The artificial bee colony algorithm consists of 3 types of bees: the employed bee, onlooker bee and the scout bee. Scout bee is responsible for carrying out random searches in the environment. A bee who visits the food source visited by it previously is called an employed bee and the bee that waits in the beehive for decision making is called the onlooker bee. Both exploration and exploitation processes are carried out by all the three bees. In the ABC algorithm it is assumed that the colony consists of equal number of employed bees and onlooker bees and for every food source there is an employed bee in the hive. The bee whose food reservoir has been exhausted by other bees becomes a scout bee. The bee has the capability of memorizing the location of the food source once it has been discovered and then immediately starts exploiting it. The forage bee returns to the beehive with load of nectar from the source and then unloads the nectar to a food store. Following are the three options after unloading the nectar:
- If the food source is abandoned, then the bee becomes an uncommitted follower.

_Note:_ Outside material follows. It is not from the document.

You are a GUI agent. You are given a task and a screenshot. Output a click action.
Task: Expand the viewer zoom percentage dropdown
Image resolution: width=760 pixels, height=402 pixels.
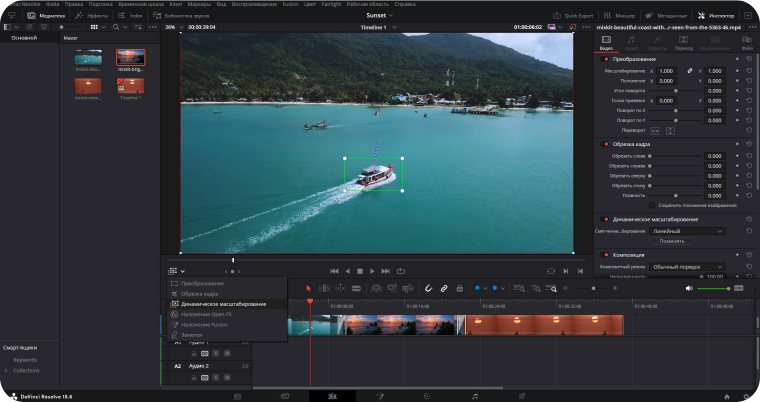point(171,28)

- If returning to the same food source, it dances and recruits other nest mates
- It continues to forage at the food source without recruiting other bees
The search cycle consists of three steps. In the beginning, some food sources are randomly selected by the bees and the amount of nectar is also determined. Then these bees return to the hive and share this information by performing the waggle dance. In second stage, each employed bee goes to the food source visited by her in previous cycle and then by means of visual information, chooses a new food source in the neighborhood. In the third stage, an onlooker bee visits the food source position depending on the nectar information shared by the employed bees. The food source with maximum nectar quantity is selected by the onlooker bee. After arriving at the selected food source, the onlooker bee, according to visual information, chooses a new source in the neighborhood of the selected food source. Once the food source is abandoned by the bee, a new food source is randomly selected by a scout and then the abandoned source is replaced by this new food source.